Transformer Design

Its difficult to answe r your question because the active, positon or flyback is different, and you willl get differnet turns and gap.

Use the formula n1/n2 = V1/V2

n1 = primary turns

n2 = secondary turns

V1 = primary Voltage

V2 = secondary Voltage

Given the Voltages you specified, the turns ratio is 1:40

For current calculations, the inverse is true. That is: n1/n2 = I2/I1

For 60 Hz transformers, a rule of thumb is to use 3 to 4 turns per volt. Fewer turns per Volt are needed at highr frequencies.

The current in each winding dictates the size (cross-sectional area) of the wire. Temperature (heat dissipation) also plays a part. For 150 milliamps, you can use AWG #37 enameled copper wire for the secondary.

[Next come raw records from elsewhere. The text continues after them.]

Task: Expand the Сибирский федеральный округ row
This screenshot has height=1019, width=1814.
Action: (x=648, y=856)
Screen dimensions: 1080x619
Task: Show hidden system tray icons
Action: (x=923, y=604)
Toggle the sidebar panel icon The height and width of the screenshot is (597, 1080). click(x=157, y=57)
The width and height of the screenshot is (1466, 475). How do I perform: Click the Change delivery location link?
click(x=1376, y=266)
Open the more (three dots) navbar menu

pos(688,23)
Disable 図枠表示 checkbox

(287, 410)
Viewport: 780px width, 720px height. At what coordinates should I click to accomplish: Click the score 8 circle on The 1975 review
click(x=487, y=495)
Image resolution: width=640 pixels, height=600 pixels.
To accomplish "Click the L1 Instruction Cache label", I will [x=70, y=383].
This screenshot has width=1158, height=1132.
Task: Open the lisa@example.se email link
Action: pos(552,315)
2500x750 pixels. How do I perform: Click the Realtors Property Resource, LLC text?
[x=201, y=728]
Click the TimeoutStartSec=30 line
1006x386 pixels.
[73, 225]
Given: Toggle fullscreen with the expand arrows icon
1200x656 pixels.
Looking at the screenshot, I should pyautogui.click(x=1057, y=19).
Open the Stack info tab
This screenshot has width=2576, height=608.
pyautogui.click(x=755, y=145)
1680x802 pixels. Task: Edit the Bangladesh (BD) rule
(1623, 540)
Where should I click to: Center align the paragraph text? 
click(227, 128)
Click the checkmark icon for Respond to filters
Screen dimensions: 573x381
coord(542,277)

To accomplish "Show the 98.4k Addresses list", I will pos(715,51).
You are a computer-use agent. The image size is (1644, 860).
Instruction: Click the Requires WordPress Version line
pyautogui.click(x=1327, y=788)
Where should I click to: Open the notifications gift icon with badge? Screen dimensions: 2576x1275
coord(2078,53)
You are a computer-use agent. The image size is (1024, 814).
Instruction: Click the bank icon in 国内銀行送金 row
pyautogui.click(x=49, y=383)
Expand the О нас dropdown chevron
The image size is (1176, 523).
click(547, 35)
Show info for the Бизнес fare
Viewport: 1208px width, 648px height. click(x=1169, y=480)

The wire size for the primary would be determined by calculating the primary current which would be the turns ratio (40) times I2, e.g. 40* 0.150A = 6 Amps.

AWG #22 will safely carry 7 Amps.

Thanks for the lesson. Is very nice see people who has the knowledge.

Simple and fast.

If 2000V is DC voltage you can use voltage multiplyer (by factor 4 for example).

An equivalent scheme of HF transformer is much more complicate.

You can relate to this sir in addition only to MR. JOe:

Np/Ns=Vp/Vs=Is/Ip

Are you sure it's 500KHz?

You are now in RF land. Very different type of transformer.

Wangito.

v

I think design a transformer is a complex matter. especially at high frequency condition. If we only count its turns, they have different calculate ways.I hope my answer will not misguild students learnning at the subject. just take account of the way of transformer working, they have several conditions such as positive, negative active or push-pull, bridge etc. if we calculate it working in way of sigle transistor(or others like mosfet,igbt etc) we could get this formula;
n(min) = V(min) x T(ontime)/[deltaB x Se].
where n= the minimum turns we shall get;
V== mimimum voltage applied on the primary wind;
Ton= The maximum lead on time of the active device( transistor,mosfet or igbtetc.)(us)
delta B= core flux( generally speaking we take 0.2T for core);
Se== effective section area(mm);
From this, we get priliminary winding, if the trasformer is workingat negetive active, we have to take account of gap for storage energy.
If we work at condition of pull-push. the formala could be;
v=4xBxSxfxexp(-4);where s(cm)
and if its at sine condition, we can use coefficent of
4.44 instead of 4.
This is only a spot of explain.
That s why we ask the top post for complement complete condition.
hope thsi will be help.